Tirai jendela kamar yang tak tertutup dengan sempurna itu membiarkan sinar matahari masuk melalui celah-celah nya. Kedua mata yang terpejam itu kini membuka perlahan dan mulai membiasakan penglihatan dengan keadaan sekitarnya.
Pemilik kedua mata berwarna coklat itu tak lain adalah seorang gadis remaja yang baru saja menyelesaikan perjalanannya di alam mimpi. Tubuhnya menggeliat guna menghilangkan rasa pegal yang ia rasakan di sekujur tubuhnya.
Ia berdiri dan mulai merapikan ranjangnya. Setelahnya, ia bergegas pergi ke kamar mandi karena ia tak mau melewatkan waktu sarapan bersama keluarganya.
Tak memerlukan waktu lama, gadis itu sudah selesai melakukan rutinitas pagi harinya dan mulai berjalan menuju ruang makan. Ia menuruni tangga dengan sedikit berlari karena kakaknya sudah berteriak akan mengambil jatah sarapannya jika ia tidak bergegas.
"Lily, kakak bakal abisin sarapan kamu kalo kamu ga cepetan kesini!!"
Mendengar teriakan sang kakak, gadis bernama Lily itu semakin mempercepat langkahnya.
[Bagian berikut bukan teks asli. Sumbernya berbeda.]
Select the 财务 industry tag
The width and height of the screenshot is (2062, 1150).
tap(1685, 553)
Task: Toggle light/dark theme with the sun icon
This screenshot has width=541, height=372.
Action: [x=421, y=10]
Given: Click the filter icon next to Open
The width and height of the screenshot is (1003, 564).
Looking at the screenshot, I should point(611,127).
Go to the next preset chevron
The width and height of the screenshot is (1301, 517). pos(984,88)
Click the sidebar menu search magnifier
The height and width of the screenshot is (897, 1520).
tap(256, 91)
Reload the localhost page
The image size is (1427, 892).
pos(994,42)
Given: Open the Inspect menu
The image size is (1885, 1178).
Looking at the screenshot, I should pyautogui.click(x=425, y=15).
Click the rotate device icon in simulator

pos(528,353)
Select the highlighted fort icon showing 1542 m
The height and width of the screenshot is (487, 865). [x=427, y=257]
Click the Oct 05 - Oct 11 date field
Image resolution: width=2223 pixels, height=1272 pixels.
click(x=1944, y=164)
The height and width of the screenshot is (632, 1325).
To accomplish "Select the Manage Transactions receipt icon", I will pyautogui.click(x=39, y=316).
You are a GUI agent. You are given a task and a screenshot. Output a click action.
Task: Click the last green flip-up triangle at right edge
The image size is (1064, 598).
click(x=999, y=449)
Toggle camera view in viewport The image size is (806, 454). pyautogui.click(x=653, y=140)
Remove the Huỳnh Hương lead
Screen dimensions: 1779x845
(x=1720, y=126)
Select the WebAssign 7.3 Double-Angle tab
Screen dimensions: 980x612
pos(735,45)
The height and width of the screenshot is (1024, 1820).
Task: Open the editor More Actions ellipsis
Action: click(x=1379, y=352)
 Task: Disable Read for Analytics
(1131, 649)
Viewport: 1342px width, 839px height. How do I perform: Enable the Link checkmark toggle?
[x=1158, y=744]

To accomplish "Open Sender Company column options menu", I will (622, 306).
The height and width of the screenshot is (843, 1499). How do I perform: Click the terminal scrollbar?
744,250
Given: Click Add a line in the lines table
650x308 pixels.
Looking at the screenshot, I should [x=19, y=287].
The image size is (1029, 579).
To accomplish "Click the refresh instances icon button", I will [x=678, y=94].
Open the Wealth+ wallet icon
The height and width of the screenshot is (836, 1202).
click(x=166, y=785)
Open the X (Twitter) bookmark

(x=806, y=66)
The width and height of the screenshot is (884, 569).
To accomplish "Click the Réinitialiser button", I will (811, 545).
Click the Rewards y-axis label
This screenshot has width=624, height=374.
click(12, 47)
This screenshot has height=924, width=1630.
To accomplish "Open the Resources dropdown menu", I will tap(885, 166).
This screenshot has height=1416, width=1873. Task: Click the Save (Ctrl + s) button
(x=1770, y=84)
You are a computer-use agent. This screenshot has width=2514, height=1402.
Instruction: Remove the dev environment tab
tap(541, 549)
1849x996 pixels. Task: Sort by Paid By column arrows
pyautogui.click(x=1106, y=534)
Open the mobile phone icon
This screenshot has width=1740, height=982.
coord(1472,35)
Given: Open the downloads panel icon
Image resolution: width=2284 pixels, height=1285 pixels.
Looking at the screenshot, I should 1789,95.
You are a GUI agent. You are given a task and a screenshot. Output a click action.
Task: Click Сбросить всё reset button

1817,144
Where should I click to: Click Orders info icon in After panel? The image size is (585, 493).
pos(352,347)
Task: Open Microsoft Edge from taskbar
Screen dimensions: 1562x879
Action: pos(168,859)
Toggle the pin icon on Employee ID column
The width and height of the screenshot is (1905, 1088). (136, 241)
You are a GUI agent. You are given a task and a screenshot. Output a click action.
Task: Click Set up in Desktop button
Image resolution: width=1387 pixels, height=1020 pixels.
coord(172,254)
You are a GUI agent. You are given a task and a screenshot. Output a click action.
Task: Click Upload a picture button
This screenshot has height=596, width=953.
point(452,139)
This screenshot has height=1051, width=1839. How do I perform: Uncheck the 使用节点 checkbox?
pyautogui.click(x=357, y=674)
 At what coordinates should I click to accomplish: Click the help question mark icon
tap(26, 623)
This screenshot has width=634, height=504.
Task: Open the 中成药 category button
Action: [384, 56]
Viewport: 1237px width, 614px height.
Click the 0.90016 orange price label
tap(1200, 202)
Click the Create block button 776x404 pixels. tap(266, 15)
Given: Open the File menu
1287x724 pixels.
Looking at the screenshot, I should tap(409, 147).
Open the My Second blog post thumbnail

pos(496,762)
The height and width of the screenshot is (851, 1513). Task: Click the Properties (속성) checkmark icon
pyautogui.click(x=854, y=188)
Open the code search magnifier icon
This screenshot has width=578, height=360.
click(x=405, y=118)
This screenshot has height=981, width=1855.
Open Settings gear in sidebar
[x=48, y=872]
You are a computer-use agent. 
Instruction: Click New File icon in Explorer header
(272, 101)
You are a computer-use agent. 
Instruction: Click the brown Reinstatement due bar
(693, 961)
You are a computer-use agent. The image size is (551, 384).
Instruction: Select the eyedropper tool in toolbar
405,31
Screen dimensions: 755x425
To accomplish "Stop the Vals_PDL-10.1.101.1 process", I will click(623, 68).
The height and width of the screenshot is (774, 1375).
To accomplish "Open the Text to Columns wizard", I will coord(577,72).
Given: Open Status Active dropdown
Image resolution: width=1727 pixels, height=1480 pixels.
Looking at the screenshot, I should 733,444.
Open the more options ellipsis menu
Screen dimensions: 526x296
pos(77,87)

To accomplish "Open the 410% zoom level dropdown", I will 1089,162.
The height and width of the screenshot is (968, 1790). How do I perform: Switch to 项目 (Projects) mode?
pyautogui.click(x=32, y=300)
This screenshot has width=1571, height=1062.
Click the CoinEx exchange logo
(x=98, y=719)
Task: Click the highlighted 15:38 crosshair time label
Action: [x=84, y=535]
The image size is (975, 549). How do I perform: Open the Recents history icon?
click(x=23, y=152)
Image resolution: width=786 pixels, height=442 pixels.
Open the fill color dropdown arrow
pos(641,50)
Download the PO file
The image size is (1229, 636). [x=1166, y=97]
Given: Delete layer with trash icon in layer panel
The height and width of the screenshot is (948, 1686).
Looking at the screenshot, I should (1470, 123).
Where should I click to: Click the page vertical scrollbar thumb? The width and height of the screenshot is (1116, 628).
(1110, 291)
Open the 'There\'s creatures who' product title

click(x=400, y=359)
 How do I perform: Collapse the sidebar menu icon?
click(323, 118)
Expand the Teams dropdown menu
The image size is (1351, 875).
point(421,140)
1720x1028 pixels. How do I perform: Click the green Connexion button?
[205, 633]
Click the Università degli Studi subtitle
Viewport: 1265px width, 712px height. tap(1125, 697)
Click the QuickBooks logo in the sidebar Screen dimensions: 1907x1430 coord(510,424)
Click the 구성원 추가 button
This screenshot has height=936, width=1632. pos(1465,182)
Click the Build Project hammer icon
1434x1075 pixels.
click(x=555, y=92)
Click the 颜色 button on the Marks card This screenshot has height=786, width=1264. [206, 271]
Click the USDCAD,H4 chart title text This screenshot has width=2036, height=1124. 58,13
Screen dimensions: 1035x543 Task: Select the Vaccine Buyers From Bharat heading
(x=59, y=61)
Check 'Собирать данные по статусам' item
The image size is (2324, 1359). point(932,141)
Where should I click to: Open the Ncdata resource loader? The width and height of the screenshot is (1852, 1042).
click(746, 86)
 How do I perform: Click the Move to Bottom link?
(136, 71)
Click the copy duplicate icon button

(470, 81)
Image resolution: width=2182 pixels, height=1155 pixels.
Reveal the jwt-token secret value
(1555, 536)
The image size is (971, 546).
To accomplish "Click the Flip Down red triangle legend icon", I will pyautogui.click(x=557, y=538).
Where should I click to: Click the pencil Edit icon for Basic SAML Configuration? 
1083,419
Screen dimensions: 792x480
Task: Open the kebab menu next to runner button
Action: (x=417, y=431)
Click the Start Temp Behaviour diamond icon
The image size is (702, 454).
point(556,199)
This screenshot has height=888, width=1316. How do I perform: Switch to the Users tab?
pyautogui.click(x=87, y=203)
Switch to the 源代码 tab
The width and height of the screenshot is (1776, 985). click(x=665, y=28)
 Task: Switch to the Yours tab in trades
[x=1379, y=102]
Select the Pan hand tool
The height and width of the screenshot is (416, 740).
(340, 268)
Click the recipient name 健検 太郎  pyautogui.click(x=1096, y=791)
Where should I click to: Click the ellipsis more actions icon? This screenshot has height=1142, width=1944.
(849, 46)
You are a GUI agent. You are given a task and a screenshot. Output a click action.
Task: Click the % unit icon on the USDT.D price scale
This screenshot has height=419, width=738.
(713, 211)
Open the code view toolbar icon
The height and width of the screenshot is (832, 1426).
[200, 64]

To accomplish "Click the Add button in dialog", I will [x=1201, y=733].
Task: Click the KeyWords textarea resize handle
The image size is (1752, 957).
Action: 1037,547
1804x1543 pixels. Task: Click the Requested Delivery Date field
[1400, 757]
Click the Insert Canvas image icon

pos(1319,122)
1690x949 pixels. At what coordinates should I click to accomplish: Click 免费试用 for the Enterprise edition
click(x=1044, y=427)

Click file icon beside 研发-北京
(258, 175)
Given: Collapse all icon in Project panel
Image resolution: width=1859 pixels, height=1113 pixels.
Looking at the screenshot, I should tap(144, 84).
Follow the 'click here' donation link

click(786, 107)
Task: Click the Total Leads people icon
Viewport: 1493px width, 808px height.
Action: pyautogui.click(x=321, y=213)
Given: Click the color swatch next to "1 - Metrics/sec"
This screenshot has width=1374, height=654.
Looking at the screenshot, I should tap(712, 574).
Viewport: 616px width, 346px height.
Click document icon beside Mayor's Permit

"Ih kakak, gausah macem-macem deh. Aku aduin bunda nanti!"
Sang kakak hanya terkekeh mendengar ucapan adiknya. Ia sangat suka melihat wajah kesal adiknya itu saat ia menggodanya.
"Aduin aja sana, pasti bunda lebih percaya sama kakak. Wlee!"
"Udah-udah. Kalian ini, masih pagi udah berantem aja. Malu tau sama Ciko. Tuh, dia aja akur sama keluarganya, masa kalian engga?"
Lily dan kakaknya sontak menoleh kearah Ciko, kucing peliharaan mereka yang tengah bermain bersama kedua anak kucingnya.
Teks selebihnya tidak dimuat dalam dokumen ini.